Sculptor Garland Martin Taylor connects the dots from artistic past to his future

Garland Taylor

For some time MartinTaylor struggled internally with his “comfort zone” as an artist, meaning the types of mediums he used to convey his expression.  Then, while working at the DuSable Museum of African American History he happened upon some uncataloged work by a little-known African American political cartoonist, (the first in the nation) named Henry Jackson Lewis.  Lewis’ work inspired Taylor and new ideas started to click. Now Taylor has a newfound confidence in some of his artistic experiments.


How much is known about Henry Jackson Lewis?
My initial knowledge of Lewis came from the expert, Marvin Jeter, who has been working on a biography of Lewis since the 1990s. He figured out that Lewis was born a slave somewhere in Mississippi somewhere between 1838 and 1852 but there was very little detail about his life prior to the early 1880s when drawings based on his sketches appeared in Frank Leslie’s Illustrated Newspaper and Harper’s Weekly. I’m curating a 2015 exhibition of 47 of Lewis’ original drawings held by the DuSable Museum. … Most of these were unpublished but done while Lewis worked for a black-owned and operated newspaper called The Freeman from Indianapolis. Lewis’ life and art are important because he represents one of the first artists to use art as a tool of resistance to all the negative images of blacks in the media during that era.


How has Lewis’ work affected your work?
I cut my 10-year old locks back in June of 2000 and saved them in hopes of making a work of  art out of them one day.  Twelve years later I found Lewis’ drawing titled Our Women. It looks to me as though Lewis built the word’ “Our” out of kinky hair from which curly-to-straight stray hairs stick out like tentacles from a vine.  Lewis also adorned his word with rosettes and leaves to which a butterfly and a hummingbird were attracted. This inspired me to make a sturdy, flower-strewn word of my own. I took my locks and saturated them in a cocktail of acrylic mediums and pigments, then formed the word “Art” using Indiana bald cypress twigs, baseball stitching, acrylic-soaked money, silk flowers, and dried flowers.

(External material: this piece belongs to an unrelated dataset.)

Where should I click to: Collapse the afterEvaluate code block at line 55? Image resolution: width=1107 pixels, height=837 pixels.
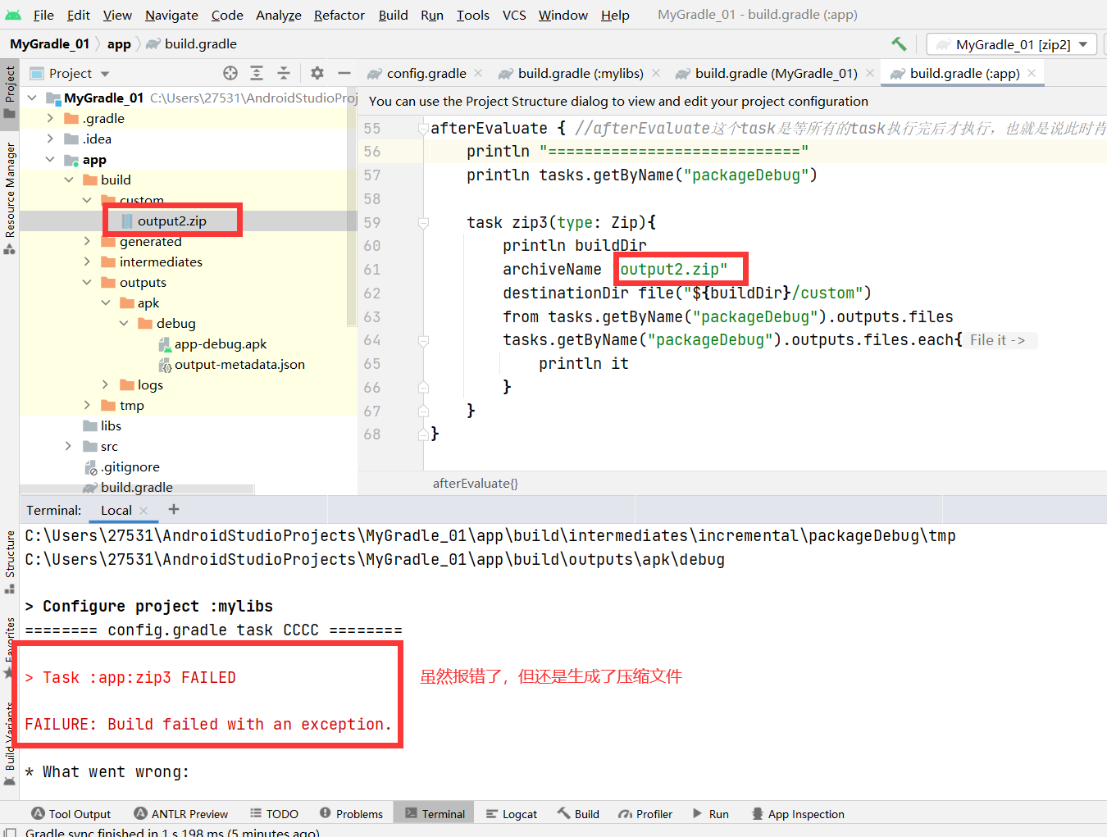pos(423,128)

Have you found your comfort zone?
I found my comfort zone while working on my latest piece of outdoor sculpture that, in 2015, will be permanently placed outdoors at the University of Chicago Laboratory School’s campus. To date it is my largest, most labor-intensive sculpture.  It challenged me, but in the end it is my masterpiece because line, plane, and form work in perfect harmony with the 30 human faces I incorporated into the piece that is about the importance of collaboration. To me, all works of art are collaborations.